[[ Data provided open ]]
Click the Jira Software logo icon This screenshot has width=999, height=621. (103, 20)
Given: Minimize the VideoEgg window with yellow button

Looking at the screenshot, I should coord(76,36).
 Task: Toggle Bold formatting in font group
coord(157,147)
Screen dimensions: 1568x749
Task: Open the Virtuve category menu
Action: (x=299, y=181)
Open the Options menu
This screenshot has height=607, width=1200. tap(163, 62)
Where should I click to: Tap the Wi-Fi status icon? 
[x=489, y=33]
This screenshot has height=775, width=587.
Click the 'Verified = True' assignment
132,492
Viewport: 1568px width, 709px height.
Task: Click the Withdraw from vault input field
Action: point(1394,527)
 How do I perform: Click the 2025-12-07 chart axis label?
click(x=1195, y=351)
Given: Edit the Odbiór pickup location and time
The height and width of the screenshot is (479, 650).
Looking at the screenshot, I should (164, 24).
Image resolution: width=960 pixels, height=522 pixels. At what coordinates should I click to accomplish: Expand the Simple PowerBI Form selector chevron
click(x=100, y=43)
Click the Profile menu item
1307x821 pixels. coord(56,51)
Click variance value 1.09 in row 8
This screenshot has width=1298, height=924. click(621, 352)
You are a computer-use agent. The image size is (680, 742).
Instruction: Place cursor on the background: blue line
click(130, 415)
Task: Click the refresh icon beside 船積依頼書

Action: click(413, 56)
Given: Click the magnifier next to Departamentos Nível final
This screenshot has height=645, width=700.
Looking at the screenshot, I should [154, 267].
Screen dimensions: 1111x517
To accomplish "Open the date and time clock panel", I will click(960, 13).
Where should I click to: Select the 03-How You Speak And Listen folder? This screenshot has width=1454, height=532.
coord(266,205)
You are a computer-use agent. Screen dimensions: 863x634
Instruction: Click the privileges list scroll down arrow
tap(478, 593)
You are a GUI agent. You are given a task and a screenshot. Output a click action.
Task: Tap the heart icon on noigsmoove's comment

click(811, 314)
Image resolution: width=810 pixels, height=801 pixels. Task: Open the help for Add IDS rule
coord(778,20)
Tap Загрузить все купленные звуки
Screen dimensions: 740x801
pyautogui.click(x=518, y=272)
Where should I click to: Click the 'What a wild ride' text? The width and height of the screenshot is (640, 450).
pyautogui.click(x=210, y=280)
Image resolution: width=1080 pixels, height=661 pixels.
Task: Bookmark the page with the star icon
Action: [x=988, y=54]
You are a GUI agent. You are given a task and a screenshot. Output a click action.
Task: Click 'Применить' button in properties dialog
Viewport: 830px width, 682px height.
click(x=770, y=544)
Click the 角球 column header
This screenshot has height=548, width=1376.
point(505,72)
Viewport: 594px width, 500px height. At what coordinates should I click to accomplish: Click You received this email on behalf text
[[ Data provided closed ]]
Exercise description: Copy nothing except the lines from the one with "Task: Click the refresh icon beside 船積依頼書" through the end of the records; keep each exactly as it appears, first and last included.

Result of this task:
Task: Click the refresh icon beside 船積依頼書

Action: click(413, 56)
Given: Click the magnifier next to Departamentos Nível final
This screenshot has height=645, width=700.
Looking at the screenshot, I should [154, 267].
Screen dimensions: 1111x517
To accomplish "Open the date and time clock panel", I will click(960, 13).
Where should I click to: Select the 03-How You Speak And Listen folder? This screenshot has width=1454, height=532.
coord(266,205)
You are a computer-use agent. Screen dimensions: 863x634
Instruction: Click the privileges list scroll down arrow
tap(478, 593)
You are a GUI agent. You are given a task and a screenshot. Output a click action.
Task: Tap the heart icon on noigsmoove's comment

click(811, 314)
Image resolution: width=810 pixels, height=801 pixels. Task: Open the help for Add IDS rule
coord(778,20)
Tap Загрузить все купленные звуки
Screen dimensions: 740x801
pyautogui.click(x=518, y=272)
Where should I click to: Click the 'What a wild ride' text? The width and height of the screenshot is (640, 450).
pyautogui.click(x=210, y=280)
Image resolution: width=1080 pixels, height=661 pixels.
Task: Bookmark the page with the star icon
Action: [x=988, y=54]
You are a GUI agent. You are given a task and a screenshot. Output a click action.
Task: Click 'Применить' button in properties dialog
Viewport: 830px width, 682px height.
click(x=770, y=544)
Click the 角球 column header
This screenshot has height=548, width=1376.
point(505,72)
Viewport: 594px width, 500px height. At what coordinates should I click to accomplish: Click You received this email on behalf text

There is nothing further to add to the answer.